Gli animali quindi sono privi di ragione e di coscienza e non
provano dolore; anche quando sembrano manifestare sofferenza, in
realtà reagiscono meccanicamente ad una stimolazione
materiale come quando toccando una molla dell'orologio le sue
lancette si muovono.
Teoria questa confutata da altri successivi filosofi, che la
reputarono giustificatrice di abusi e crudeltà verso gli
animali.
Cartesio e le idee
Se io sono sostanza pensante, il mio pensiero deve essere
caratterizzato da un contenuto, ovvero deve configurarsi come idea.
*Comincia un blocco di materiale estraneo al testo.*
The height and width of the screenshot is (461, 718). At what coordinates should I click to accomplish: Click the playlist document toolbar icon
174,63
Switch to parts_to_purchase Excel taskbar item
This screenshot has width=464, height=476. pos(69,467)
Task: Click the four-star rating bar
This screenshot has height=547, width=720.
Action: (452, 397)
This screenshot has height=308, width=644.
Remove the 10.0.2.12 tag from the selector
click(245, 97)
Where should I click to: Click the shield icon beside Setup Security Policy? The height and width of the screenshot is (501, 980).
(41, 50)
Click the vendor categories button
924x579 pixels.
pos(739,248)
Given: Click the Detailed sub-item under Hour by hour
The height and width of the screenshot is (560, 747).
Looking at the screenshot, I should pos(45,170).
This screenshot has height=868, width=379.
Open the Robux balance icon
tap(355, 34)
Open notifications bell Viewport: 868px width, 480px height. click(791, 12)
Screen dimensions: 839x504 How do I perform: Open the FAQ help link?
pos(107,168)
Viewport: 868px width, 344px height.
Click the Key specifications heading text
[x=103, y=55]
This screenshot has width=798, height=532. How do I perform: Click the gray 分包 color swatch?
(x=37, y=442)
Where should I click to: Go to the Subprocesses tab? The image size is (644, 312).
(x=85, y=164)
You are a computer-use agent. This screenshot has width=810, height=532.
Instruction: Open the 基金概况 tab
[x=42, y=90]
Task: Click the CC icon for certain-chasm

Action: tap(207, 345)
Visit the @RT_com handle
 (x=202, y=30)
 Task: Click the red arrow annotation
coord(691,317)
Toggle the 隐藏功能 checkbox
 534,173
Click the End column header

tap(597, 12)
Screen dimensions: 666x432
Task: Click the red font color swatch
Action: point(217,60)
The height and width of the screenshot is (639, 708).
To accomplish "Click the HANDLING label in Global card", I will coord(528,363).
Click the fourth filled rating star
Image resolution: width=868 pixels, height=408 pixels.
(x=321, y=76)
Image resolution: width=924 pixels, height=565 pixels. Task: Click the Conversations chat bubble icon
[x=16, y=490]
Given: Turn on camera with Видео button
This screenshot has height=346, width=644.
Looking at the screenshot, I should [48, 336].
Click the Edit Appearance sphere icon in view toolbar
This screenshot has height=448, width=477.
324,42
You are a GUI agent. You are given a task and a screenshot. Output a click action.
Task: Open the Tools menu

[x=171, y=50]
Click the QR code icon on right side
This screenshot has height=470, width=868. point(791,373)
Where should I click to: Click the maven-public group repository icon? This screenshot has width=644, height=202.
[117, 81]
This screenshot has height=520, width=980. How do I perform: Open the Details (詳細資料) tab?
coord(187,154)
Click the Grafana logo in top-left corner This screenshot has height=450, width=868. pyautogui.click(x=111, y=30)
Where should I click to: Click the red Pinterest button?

Cartesio distingue tre tipologie di idee:
Idee avventizie: derivano, tramite la
sensibilità, da oggetti esterni e sono indipendenti
dall'uomo;
Idee fittizie (dal latino fingo, fingo,
immagino): da noi inventate (l'idea dell'ippogrifo o quella della
chimera);
Idee innate: cioè nate con noi, sono come
un patrimonio costitutivo della mente (l'idea matematica, l'idea di
Dio).
Cartesio e Dio
(LA)
« Ex nihilo nihil fit. »
(IT)
« Nulla viene dal nulla. »
(Principia philosophiæ)
Con la sola forza del pensiero deduttivo Descartes propone una
"prova ontologica" dell'esistenza di un Dio benevolo che ha dato
all'uomo una mente e un corpo e che non può desiderare di
ingannarlo. Le tre prove ontologiche, liberamente ispirate dalla
Scolastica, di cui il filosofo si serve per postulare l'esistenza di
Dio sono:
Siccome l'uomo ha in sé l'idea di Dio, che
equivale all'idea della perfezione, ne deriva, seguendo il principio
per cui la causa dev'essere eguale o maggiore all'effetto prodotto,
che l'idea di Dio non può essere un prodotto della mente
dell'uomo (il quale esercitando il dubbio dimostra la sua
imperfezione), né dall'esterno (di cui potendo dubitarne si
dimostra l'imperfezione) ma deve provenire necessariamente da
un'entità perfetta, estranea all'idea di perfetto che l'uomo
ha di lui: cioè Dio.
Siccome l'uomo è consapevole della sua
imperfezione, non può essere stato lui l'artefice di quelle
idee di perfezione che egli ha nella sua mente (onniscienza,
onnipotenza, prescienza ecc.) altrimenti alla creazione si sarebbe
dato codeste prerogative. Motivo per cui deve esistere
un'entità che gode di quelle qualità e che abbia
dall'esterno creato l'uomo: cioè Dio.
Riprendendo la prova elaborata da sant'Anselmo
d'Aosta, Cartesio afferma che l'esistenza è già
implicita nel concetto stesso di perfezione: esiste un'entità
superiore in quanto espressione dell'idea che l'uomo ha di perfetto
(la cosiddetta prova ontologica, come Kant definirà per
sostenere l'impossibilità di far coincidere il piano logico
con il piano ontologico): cioè Dio.
In questo modo, si può recuperare il rapporto con il mondo
sensibile senza timore di essere ingannato. Riprendendo i tre anni
di studi filosofici, Cartesio recupera l'idea della scolastica
medioevale di un Dio-Bene che non può ingannare né me
né i miei sensi, per cui è reale il mondo che abbiamo
davanti. L'errore viene pertanto attribuito non alla dimensione
intellettuale dell'uomo, ma alla volontà, che asseconda nel
procedimento un principio non ancora chiarito.